After locating the line that holds "TB-Profiler (52, 22)", output it and all following lines word for word, stopping only at the end of the data.
======== Given entries ========
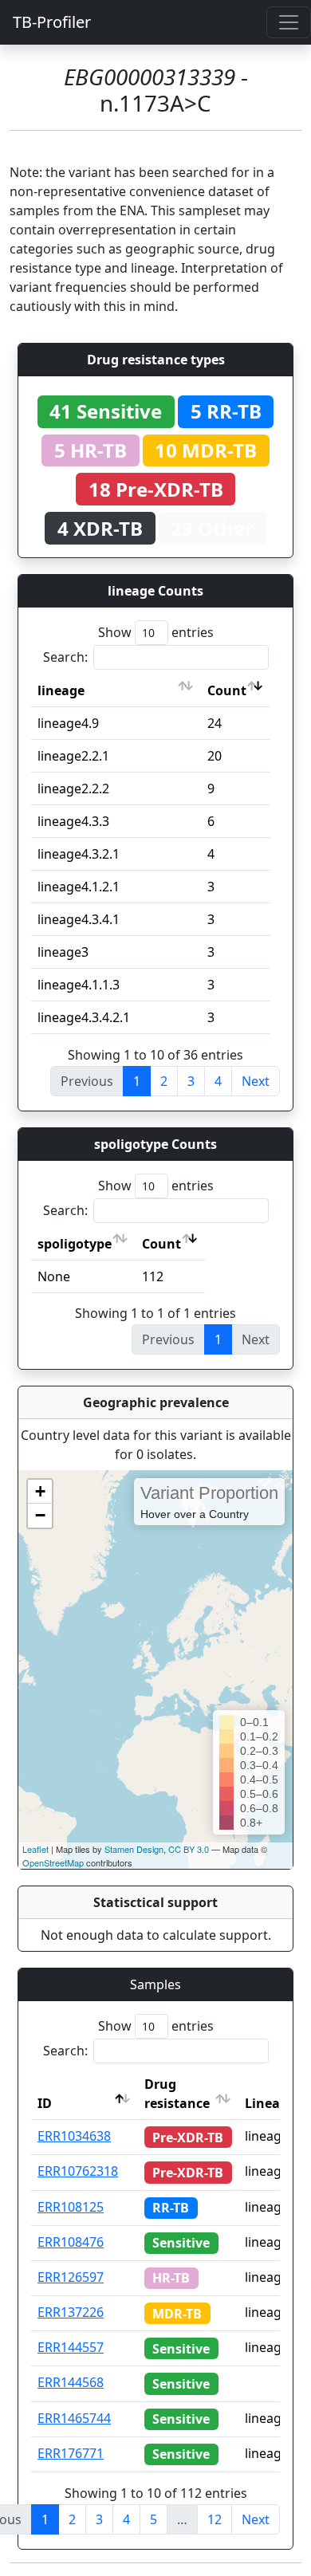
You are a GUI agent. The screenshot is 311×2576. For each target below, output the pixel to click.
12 (214, 2519)
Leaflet (35, 1849)
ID (44, 2103)
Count (226, 690)
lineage (61, 690)
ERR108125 (70, 2207)
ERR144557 (70, 2347)
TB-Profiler (52, 22)
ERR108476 (70, 2242)
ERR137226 (70, 2312)
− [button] (40, 1515)
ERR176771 (70, 2453)
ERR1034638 (74, 2136)
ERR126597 (70, 2277)
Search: (65, 657)
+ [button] (40, 1491)
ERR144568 (70, 2382)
========
- The completed task:
TB-Profiler (52, 22)
ERR108476 (70, 2242)
ERR137226 (70, 2312)
− [button] (40, 1515)
ERR176771 (70, 2453)
ERR1034638 (74, 2136)
ERR126597 (70, 2277)
Search: (65, 657)
+ [button] (40, 1491)
ERR144568 (70, 2382)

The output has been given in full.